[Collected data entries]

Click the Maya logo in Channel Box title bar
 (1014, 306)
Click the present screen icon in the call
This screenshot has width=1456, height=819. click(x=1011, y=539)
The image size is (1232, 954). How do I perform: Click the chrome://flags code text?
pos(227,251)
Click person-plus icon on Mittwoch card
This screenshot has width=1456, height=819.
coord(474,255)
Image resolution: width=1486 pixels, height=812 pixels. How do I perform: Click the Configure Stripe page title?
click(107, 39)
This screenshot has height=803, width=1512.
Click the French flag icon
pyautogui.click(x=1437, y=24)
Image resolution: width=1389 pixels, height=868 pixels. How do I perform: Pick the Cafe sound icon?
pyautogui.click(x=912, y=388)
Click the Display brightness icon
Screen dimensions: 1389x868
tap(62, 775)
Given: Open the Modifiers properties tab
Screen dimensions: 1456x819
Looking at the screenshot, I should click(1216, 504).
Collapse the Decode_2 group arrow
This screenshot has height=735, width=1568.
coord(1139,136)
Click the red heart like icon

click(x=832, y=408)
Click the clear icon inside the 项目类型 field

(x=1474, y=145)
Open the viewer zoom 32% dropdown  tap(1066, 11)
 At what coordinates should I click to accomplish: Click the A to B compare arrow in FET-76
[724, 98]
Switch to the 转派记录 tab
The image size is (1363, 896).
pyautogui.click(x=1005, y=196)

Your assignment
A faithful retyping of every entry above is the task.

Exercise solution
Click the Maya logo in Channel Box title bar
 (1014, 306)
Click the present screen icon in the call
This screenshot has width=1456, height=819. click(x=1011, y=539)
The image size is (1232, 954). How do I perform: Click the chrome://flags code text?
pos(227,251)
Click person-plus icon on Mittwoch card
This screenshot has width=1456, height=819.
coord(474,255)
Image resolution: width=1486 pixels, height=812 pixels. How do I perform: Click the Configure Stripe page title?
click(107, 39)
This screenshot has height=803, width=1512.
Click the French flag icon
pyautogui.click(x=1437, y=24)
Image resolution: width=1389 pixels, height=868 pixels. How do I perform: Pick the Cafe sound icon?
pyautogui.click(x=912, y=388)
Click the Display brightness icon
Screen dimensions: 1389x868
tap(62, 775)
Given: Open the Modifiers properties tab
Screen dimensions: 1456x819
Looking at the screenshot, I should click(1216, 504).
Collapse the Decode_2 group arrow
This screenshot has height=735, width=1568.
coord(1139,136)
Click the red heart like icon

click(x=832, y=408)
Click the clear icon inside the 项目类型 field

(x=1474, y=145)
Open the viewer zoom 32% dropdown  tap(1066, 11)
 At what coordinates should I click to accomplish: Click the A to B compare arrow in FET-76
[724, 98]
Switch to the 转派记录 tab
The image size is (1363, 896).
pyautogui.click(x=1005, y=196)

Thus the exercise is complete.